§ **Work to complete**:
For the entries below, print exactly the lines between the line holding "Manchester retrofit delivers" and the line holding "Adroit MVHR range", inclusive, and nothing else.

§ **Stored records**:

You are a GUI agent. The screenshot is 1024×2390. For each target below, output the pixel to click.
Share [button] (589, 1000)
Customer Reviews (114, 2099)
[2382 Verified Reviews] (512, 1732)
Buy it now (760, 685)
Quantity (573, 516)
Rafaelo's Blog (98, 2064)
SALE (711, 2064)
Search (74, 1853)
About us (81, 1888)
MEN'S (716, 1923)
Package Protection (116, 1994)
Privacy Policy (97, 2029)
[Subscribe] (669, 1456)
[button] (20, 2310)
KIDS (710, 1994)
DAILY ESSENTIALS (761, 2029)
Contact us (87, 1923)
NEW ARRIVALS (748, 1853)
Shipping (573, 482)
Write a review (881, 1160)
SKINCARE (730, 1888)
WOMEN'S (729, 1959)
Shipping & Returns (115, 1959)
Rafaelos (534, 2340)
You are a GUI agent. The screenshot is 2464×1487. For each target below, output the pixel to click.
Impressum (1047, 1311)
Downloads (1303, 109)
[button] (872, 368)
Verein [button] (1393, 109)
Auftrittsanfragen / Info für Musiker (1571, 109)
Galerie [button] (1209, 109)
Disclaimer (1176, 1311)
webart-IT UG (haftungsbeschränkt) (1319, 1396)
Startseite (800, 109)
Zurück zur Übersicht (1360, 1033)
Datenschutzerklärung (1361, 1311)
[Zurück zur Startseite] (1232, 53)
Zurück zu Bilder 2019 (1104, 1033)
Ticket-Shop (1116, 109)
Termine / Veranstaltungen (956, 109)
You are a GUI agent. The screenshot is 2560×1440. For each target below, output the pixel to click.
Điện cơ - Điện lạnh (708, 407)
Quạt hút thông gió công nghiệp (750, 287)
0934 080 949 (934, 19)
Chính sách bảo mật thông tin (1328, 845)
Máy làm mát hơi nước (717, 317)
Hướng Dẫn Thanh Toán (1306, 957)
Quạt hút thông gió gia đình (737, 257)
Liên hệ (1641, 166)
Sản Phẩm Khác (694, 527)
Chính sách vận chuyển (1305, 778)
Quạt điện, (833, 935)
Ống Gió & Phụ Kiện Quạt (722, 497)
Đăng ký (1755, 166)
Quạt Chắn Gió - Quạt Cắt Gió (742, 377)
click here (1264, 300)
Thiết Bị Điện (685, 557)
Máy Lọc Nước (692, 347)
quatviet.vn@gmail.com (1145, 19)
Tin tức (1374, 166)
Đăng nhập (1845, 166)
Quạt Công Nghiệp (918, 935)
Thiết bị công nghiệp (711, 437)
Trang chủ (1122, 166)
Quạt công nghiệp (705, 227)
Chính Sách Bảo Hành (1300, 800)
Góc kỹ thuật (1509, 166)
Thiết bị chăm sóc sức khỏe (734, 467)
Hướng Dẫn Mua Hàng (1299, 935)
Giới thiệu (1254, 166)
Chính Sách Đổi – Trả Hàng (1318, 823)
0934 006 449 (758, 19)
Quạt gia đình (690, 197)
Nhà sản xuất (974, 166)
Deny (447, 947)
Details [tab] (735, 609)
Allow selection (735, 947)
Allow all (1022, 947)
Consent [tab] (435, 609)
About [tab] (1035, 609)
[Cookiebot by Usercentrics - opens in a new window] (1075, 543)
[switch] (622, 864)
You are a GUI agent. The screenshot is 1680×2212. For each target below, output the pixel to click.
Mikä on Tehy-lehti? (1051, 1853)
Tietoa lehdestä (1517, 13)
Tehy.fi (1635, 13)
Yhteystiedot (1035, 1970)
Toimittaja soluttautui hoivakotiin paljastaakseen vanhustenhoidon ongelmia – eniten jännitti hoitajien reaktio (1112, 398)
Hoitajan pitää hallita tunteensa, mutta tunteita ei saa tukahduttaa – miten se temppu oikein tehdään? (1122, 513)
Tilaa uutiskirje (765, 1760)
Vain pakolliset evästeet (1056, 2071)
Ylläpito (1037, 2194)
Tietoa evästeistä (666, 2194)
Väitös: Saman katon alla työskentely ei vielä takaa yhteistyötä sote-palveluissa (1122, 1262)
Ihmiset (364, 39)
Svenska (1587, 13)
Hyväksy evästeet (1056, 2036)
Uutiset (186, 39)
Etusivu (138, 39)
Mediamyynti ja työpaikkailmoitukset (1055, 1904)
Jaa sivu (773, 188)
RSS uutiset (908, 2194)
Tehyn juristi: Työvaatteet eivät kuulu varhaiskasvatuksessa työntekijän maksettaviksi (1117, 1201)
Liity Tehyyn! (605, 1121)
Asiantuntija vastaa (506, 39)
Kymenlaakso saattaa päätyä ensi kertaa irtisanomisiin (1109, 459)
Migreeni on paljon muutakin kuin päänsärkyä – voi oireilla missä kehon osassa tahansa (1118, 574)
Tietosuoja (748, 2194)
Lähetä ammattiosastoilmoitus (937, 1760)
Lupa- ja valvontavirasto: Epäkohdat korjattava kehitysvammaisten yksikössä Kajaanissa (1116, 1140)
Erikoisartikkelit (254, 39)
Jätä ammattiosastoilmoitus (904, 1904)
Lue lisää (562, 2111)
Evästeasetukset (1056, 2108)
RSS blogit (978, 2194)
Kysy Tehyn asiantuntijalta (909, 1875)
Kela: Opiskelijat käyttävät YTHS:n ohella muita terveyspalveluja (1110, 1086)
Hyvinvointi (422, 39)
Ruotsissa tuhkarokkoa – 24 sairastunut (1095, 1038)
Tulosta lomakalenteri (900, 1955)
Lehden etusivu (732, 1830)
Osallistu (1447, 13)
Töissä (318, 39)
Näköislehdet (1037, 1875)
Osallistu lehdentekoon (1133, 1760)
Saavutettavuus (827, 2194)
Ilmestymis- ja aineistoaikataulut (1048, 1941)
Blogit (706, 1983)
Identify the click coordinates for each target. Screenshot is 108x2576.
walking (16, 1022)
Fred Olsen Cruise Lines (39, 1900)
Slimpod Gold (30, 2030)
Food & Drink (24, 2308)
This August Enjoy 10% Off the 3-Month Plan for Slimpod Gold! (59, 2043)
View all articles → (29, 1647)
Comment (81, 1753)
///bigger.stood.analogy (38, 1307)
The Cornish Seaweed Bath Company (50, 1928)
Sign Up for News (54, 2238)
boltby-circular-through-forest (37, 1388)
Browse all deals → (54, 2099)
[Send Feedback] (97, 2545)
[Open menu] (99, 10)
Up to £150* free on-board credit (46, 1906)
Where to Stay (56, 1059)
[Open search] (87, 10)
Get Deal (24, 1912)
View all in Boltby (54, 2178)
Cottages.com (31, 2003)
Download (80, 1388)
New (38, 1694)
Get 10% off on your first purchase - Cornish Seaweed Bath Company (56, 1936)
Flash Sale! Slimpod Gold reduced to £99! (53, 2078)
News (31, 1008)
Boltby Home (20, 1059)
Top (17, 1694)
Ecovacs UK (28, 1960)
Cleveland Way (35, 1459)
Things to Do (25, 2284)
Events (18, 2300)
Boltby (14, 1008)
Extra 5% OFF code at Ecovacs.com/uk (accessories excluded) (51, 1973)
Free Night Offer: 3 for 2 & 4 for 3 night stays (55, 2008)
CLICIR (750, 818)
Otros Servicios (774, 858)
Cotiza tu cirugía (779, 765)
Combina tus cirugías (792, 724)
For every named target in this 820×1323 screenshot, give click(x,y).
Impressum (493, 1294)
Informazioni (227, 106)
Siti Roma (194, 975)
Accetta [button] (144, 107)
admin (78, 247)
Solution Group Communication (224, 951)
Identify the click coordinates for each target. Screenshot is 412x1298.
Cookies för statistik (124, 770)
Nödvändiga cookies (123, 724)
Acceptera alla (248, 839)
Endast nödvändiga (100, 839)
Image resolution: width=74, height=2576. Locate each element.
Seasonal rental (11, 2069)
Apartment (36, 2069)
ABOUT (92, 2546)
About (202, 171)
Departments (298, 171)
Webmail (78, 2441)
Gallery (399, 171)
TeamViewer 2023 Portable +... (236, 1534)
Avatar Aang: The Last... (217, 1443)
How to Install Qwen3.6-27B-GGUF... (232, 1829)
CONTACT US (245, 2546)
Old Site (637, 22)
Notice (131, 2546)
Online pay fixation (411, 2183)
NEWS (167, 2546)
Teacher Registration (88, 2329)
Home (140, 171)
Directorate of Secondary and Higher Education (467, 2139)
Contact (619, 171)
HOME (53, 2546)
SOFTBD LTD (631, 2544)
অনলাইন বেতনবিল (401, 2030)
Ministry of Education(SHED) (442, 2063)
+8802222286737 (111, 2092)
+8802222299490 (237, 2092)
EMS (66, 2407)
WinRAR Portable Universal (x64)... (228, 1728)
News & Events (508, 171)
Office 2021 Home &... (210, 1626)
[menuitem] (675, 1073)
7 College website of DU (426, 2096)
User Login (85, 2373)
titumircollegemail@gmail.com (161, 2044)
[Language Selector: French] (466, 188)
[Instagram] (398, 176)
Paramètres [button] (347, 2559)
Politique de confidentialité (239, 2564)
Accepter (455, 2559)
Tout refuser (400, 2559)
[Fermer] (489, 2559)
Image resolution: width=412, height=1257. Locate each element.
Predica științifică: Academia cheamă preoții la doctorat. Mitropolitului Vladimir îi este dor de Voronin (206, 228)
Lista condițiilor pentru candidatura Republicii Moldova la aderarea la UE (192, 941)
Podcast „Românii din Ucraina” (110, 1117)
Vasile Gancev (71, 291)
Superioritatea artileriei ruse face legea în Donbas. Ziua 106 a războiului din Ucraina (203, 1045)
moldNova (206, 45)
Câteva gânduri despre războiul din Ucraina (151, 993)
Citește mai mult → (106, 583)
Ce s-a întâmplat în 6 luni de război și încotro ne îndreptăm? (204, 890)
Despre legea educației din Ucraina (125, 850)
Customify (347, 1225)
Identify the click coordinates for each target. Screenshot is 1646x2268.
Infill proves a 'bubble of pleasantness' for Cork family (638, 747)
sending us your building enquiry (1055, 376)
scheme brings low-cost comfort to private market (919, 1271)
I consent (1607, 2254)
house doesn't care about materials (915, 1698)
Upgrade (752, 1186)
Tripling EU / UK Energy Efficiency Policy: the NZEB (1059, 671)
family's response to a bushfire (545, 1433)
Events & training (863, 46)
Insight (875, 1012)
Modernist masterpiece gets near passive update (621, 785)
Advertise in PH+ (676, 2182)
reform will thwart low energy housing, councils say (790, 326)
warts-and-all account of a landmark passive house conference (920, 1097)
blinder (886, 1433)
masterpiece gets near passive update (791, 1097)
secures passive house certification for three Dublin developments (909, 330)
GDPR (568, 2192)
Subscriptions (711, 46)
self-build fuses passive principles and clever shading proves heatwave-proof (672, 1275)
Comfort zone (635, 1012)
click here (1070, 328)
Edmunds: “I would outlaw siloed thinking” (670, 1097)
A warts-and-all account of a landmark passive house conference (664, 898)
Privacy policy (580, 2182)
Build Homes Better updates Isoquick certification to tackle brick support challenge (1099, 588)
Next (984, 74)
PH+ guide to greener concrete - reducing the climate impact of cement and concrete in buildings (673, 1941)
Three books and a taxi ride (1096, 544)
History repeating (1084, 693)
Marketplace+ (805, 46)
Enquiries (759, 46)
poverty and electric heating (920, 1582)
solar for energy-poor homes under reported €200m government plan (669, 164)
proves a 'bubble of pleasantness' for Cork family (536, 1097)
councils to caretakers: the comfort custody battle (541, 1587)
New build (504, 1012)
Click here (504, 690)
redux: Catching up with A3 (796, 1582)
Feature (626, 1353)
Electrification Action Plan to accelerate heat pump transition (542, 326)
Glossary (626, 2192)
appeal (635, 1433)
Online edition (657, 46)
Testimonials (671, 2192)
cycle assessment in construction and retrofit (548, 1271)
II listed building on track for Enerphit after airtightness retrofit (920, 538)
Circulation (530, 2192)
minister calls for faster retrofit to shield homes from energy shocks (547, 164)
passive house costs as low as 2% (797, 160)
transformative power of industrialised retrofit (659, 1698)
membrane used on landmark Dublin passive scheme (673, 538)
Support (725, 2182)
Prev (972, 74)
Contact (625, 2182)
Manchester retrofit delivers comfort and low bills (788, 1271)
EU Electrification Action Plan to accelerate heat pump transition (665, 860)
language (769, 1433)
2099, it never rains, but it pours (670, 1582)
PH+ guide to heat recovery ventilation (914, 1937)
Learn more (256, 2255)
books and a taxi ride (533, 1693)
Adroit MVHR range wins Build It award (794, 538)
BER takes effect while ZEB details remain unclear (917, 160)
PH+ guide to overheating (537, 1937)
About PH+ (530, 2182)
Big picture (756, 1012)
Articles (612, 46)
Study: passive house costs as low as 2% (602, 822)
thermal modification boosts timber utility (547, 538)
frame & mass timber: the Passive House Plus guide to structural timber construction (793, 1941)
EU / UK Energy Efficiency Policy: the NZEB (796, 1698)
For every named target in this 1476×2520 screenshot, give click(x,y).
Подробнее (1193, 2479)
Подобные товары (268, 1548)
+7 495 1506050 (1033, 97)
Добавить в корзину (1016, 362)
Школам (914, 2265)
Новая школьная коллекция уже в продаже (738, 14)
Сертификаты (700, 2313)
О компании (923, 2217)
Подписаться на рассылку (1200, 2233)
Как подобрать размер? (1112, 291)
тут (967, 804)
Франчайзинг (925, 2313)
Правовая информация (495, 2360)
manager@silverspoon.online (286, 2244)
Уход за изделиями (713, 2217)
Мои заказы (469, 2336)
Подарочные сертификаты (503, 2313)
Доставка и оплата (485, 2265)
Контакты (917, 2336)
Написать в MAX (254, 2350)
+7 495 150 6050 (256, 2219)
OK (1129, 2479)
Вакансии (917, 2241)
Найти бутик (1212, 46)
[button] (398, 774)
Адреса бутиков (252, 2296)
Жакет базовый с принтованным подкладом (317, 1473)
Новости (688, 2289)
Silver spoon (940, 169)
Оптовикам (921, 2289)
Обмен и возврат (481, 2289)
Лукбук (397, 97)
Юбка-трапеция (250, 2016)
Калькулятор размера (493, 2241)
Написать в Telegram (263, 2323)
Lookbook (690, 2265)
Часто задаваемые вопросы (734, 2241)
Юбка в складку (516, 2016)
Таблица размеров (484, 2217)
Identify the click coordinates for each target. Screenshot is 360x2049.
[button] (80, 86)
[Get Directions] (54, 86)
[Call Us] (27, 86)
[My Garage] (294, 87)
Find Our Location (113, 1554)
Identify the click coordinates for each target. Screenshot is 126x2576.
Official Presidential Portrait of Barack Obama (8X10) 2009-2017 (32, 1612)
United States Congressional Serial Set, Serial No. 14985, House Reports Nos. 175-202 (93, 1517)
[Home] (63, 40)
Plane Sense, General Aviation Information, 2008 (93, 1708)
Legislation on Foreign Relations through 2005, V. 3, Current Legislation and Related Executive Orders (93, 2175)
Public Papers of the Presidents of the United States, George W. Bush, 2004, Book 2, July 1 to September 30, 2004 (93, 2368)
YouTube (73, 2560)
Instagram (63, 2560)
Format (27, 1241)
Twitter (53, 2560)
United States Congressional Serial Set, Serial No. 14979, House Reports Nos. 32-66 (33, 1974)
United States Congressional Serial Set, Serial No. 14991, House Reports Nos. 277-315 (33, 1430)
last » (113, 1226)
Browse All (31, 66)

§ **Response**:
Manchester retrofit delivers comfort and low bills (788, 1271)
EU Electrification Action Plan to accelerate heat pump transition (665, 860)
language (769, 1433)
2099, it never rains, but it pours (670, 1582)
PH+ guide to heat recovery ventilation (914, 1937)
Learn more (256, 2255)
books and a taxi ride (533, 1693)
Adroit MVHR range wins Build It award (794, 538)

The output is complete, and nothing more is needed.